Sur la demande de dommages et intérêts formée par M. [W]
Celui-ci motive sa prétention par le caractère abusif et vexatoire de l'action diligentée contre lui par la société Baruch & Fisch.
Toutefois, l'exercice d'une action en justice constitue par principe un droit, qui ne peut dégénérer en abus qu'en cas de faute.
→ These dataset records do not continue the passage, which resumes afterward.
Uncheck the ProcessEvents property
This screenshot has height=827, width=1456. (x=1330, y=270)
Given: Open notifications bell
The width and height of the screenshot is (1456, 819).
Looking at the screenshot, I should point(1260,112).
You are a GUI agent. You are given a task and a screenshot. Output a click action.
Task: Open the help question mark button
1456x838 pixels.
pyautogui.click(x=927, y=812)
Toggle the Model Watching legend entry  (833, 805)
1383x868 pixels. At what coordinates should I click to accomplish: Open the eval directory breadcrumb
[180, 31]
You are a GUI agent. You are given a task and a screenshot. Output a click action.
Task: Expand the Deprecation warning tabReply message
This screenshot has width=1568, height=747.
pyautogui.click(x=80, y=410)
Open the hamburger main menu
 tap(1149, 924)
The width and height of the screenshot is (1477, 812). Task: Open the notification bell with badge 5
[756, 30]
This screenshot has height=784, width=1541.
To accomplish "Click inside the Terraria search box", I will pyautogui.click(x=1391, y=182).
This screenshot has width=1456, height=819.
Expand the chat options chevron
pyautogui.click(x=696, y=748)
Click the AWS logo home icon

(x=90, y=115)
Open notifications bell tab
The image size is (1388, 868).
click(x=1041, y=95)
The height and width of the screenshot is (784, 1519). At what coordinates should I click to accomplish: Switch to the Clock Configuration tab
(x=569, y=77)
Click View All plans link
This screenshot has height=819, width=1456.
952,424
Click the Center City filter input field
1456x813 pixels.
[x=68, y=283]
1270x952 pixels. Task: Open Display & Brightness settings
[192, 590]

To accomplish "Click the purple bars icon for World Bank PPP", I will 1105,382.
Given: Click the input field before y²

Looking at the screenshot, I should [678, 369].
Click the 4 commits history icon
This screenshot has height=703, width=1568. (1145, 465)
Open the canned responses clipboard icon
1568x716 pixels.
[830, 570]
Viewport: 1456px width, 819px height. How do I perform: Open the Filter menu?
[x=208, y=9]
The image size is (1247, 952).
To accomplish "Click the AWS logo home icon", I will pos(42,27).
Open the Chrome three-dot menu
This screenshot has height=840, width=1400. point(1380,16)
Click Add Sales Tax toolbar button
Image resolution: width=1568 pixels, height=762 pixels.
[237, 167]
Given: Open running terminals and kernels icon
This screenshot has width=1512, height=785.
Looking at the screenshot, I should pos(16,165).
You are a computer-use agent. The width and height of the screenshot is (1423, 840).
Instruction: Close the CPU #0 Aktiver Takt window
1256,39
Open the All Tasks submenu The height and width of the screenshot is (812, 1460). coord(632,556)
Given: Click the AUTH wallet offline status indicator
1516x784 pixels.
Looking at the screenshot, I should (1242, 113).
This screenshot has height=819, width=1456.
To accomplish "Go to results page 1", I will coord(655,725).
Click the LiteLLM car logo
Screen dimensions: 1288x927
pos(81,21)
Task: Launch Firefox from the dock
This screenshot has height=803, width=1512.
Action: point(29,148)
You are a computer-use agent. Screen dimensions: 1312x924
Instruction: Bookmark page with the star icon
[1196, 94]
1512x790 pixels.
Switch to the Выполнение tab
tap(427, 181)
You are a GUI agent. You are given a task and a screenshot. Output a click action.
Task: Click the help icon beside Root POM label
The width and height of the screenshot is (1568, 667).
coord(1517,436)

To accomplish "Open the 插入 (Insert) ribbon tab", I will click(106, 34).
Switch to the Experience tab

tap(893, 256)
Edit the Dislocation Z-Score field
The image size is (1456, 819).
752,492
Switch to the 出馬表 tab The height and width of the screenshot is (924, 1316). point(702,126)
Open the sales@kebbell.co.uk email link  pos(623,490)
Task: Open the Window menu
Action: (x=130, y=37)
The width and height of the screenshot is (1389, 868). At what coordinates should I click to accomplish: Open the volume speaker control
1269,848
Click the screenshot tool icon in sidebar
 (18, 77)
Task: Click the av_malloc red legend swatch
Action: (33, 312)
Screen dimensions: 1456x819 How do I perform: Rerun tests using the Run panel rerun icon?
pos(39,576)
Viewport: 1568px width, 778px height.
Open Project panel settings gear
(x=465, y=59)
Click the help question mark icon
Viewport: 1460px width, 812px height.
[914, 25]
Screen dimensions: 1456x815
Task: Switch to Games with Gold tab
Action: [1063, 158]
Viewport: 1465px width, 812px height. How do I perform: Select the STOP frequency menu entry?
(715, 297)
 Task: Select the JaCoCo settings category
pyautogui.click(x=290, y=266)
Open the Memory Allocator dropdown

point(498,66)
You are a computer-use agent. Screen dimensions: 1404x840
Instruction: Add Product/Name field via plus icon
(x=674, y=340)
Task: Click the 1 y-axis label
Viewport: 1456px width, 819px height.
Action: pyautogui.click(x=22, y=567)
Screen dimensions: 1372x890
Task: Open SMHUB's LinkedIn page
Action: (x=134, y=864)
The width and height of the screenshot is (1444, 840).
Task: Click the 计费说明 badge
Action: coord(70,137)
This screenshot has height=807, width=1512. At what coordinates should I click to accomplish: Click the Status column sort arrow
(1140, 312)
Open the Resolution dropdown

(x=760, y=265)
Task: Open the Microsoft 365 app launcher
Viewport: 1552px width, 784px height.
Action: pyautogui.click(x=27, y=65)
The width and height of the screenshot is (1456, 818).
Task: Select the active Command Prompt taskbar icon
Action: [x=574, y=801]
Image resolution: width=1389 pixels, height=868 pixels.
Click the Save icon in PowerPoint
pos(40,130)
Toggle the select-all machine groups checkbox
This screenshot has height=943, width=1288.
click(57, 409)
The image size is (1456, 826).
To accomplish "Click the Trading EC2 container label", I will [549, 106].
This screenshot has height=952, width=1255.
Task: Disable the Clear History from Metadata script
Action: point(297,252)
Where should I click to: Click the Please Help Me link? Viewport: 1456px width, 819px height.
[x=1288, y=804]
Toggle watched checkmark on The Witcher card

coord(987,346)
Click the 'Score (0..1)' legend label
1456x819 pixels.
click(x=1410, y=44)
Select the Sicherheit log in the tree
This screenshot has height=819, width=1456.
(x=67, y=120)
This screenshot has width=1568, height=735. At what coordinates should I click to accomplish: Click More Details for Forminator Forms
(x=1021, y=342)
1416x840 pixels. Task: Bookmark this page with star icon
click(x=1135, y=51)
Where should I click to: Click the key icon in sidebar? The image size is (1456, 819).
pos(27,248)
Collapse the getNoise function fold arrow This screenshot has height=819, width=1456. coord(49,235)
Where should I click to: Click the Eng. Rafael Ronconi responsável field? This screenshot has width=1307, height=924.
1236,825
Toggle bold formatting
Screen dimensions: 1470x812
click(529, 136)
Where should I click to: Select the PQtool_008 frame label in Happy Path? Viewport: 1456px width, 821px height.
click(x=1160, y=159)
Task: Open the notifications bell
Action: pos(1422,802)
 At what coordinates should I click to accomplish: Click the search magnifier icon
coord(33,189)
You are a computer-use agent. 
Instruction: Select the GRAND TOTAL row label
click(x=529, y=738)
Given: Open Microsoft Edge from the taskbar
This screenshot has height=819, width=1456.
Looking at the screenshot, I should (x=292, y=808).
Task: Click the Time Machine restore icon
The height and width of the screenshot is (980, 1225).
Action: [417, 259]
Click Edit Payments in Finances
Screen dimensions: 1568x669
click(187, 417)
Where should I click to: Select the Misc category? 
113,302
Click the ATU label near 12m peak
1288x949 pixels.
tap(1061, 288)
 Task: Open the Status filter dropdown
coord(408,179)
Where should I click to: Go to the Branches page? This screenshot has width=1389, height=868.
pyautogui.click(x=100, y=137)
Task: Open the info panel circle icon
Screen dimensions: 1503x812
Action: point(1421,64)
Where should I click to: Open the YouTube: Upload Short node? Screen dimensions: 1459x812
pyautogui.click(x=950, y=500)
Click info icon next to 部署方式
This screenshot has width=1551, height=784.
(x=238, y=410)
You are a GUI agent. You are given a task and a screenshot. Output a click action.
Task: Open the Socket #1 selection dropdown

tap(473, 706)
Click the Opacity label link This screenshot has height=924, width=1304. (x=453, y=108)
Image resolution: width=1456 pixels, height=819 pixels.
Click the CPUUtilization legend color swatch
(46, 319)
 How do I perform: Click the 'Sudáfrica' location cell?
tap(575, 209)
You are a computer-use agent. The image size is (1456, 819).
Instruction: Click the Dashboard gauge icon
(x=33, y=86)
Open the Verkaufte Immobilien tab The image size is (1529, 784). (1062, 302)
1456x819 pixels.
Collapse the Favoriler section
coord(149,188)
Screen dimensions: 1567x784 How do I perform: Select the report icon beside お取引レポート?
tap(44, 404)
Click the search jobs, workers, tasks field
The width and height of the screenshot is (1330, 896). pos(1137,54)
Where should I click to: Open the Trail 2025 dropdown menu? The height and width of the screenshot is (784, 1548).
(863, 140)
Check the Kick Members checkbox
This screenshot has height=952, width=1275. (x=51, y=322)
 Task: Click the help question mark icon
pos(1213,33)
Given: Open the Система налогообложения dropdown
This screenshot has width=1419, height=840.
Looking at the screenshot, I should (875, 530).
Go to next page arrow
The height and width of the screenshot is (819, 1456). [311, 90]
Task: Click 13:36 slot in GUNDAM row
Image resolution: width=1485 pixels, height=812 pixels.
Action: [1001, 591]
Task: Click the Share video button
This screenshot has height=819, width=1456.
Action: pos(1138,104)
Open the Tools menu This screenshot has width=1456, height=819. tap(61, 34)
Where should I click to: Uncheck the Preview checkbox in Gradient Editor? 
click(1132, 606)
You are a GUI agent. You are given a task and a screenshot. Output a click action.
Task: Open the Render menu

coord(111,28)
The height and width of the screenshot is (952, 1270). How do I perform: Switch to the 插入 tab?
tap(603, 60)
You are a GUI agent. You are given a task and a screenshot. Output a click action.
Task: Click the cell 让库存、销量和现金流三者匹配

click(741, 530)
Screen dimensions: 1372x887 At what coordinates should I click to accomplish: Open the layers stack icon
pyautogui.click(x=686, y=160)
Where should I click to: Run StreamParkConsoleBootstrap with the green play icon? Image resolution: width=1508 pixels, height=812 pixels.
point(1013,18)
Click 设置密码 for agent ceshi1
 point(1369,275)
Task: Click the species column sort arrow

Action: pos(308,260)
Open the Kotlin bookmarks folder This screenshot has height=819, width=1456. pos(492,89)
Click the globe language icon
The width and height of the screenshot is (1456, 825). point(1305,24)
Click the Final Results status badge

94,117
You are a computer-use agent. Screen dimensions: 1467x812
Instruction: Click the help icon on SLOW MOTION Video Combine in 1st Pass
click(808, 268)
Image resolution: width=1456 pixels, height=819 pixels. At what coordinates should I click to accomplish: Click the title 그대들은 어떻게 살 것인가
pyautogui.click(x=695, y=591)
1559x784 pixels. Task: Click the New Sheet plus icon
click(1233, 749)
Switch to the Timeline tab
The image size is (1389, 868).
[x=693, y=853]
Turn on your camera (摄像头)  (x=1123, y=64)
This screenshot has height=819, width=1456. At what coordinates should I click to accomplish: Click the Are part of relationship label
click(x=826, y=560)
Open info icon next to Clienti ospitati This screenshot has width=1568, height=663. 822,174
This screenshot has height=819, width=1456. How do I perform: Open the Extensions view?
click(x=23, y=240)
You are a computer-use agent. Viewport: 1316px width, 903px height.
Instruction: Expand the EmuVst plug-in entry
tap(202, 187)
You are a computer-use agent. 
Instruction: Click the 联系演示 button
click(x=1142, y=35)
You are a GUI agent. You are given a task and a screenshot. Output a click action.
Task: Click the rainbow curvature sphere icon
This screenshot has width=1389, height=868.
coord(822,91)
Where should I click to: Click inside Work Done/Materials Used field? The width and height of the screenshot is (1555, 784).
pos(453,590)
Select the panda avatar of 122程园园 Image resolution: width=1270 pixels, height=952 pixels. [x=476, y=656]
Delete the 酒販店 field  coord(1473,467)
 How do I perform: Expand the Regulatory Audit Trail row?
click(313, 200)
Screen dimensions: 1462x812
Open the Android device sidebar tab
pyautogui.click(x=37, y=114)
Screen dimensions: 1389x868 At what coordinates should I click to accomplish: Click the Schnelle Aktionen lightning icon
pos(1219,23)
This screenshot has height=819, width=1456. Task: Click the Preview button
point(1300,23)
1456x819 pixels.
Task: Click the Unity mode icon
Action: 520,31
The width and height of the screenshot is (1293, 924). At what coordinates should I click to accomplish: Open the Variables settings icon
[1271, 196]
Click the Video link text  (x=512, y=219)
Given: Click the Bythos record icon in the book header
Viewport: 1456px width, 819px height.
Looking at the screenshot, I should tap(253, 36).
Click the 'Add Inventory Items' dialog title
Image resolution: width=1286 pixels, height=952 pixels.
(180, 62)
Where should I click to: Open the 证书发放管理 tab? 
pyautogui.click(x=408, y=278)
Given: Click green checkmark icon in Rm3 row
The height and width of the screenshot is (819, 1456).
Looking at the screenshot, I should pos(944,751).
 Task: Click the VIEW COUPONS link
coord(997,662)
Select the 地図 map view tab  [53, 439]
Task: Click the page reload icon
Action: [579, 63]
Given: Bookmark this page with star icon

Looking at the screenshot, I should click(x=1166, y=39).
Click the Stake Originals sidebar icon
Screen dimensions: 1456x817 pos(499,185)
Or, M. [W] ne caractérise pas l'abus dont il se prévaut, lequel ne saurait s'inférer du seul rejet de la demande.
La décision entreprise sera confirmée en ce qu'elle a rejeté cette prétention.
Sur les autres dispositions
Le jugement déféré sera infirmé s'agissant des dépens et des frais irrépétibles.
La société Baruch & Fisch sera condamnée aux entiers dépens de première instance et d'appel, avec faculté de recouvrement direct conformément aux dispositions de l'article 699 du code de procédure civile.
Elle sera enfin condamnée à payer à M. [W] et à la société AXA la somme de 6 000 euros chacun au titre des frais de défense irérpétibles engagés tant en premùière instance qu'en appel.
Par ces motifs
Statuant contradictoirement, après débats en audience publique,
Confirme le jugement rendu le 7 décembre 2021 par le tribunal judiciaire de Besançon en ce qu'il a rejeté la demande de dommages et intérêts formée par M. [R] [W] à l'encontre de la SARL Baruch & Fisch ;
Infirme le jugement déféré pour le surplus ;
Statuant à nouveau, et ajoutant :
Rejette l'ensemble des demandes formées par la SARL Baruch & Fisch à l'encontre de M. [R] [W] et de la SA AXA France IARD ;
Dit sans objet la demande de garantie formée par M. [R] [W] à l'encontre de la SA AXA France IARD ;
Condamne la SARL Baruch & Fisch aux entiers dépens de première instance et d'appel, avec faculté de recouvrement direct conformément aux dispositions de l'article 699 du code de procédure civile ;
Condamne la SARL Baruch & Fisch à payer à M. [R] [W] la somme de 6 000 euros en application de l'article 700 du code de procédure civile ;
Condamne la SARL Baruch & Fisch à payer à la SA AXA France IARD la somme de 6 000 euros en application de l'article 700 du code de procédure civile.
Ledit arrêt a été signé par Michel Wachter, président de chambre, magistrat ayant participé au délibéré et Fabienne Arnoux, greffier.